Vemurafenib and Ipilimumab are both drugs with cumbersome names but they are actually tiny antibodies designed to attack particular kinds of melanoma. Two recent clinical trials were published in the New England Journal of Medicine that show promising results for these drugs.
In one article in the New England Journal of Medicine, doctors MacArthur and Chapman et al. describe a phase 3 clinical trial where 675 patients were randomly assigned to receive Vemurafenib or a conventional drug (dacarbazine).

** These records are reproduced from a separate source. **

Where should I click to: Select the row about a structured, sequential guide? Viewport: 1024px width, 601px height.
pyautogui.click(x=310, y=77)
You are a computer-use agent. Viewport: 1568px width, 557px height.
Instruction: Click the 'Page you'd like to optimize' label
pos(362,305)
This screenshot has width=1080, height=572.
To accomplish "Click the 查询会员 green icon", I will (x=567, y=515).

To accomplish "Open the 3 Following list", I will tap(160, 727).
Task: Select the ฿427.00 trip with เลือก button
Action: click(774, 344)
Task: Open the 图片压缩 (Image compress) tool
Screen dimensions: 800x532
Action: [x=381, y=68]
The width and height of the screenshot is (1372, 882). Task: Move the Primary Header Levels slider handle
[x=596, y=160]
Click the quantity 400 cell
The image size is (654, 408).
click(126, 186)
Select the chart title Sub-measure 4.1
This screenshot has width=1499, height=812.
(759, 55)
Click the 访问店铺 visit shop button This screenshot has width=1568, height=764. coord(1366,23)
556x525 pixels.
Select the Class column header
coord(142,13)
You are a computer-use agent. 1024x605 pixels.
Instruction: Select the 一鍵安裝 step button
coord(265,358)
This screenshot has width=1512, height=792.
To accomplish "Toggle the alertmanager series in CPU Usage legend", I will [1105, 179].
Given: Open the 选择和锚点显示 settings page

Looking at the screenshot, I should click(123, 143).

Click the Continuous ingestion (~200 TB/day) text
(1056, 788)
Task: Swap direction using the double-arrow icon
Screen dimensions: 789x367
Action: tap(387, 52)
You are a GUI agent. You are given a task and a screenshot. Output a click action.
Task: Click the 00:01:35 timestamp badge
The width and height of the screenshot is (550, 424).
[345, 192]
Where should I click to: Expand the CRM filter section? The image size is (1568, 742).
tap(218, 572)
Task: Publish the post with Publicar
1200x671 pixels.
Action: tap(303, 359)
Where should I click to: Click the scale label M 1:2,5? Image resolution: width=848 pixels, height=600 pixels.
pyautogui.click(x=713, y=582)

It was so clear that patients on Vemurafenib were living longer that the patients who had been randomized to the conventional group were switched over and given Vemurafenib.
Here is a quote from the article:
Vemurafenib produced improved rates of overall and progression-free survival in patients with previously untreated melanoma with the BRAF V600E mutation. [Approxamatly 40 - 60% of melanomas fall into this catagory]
In the other article, doctors Robert and Wolchok et al describe that Ipilimumab plus dacarbazine works better than decarbazine alone:
In summary, this trial showed that there was a significant improvement in overall survival among patients with previously untreated metastatic melanoma who received ipilimumab plus dacarbazine as compared with dacarbazine plus placebo. Adverse events other than those typically seen with dacarbazine or ipilimumab therapy were not identified.
The New York Times published an article about this and quoted Dr. Lynn M. Schuchter, a melanoma specialist at the University of Pennsylvania who was at the initial presentation of these results as saying:
“This is an unprecedented time of celebration for our patients.”
Only liver toxicities, nausea and vomiting were common side effects that patients on both clinical trials experienced.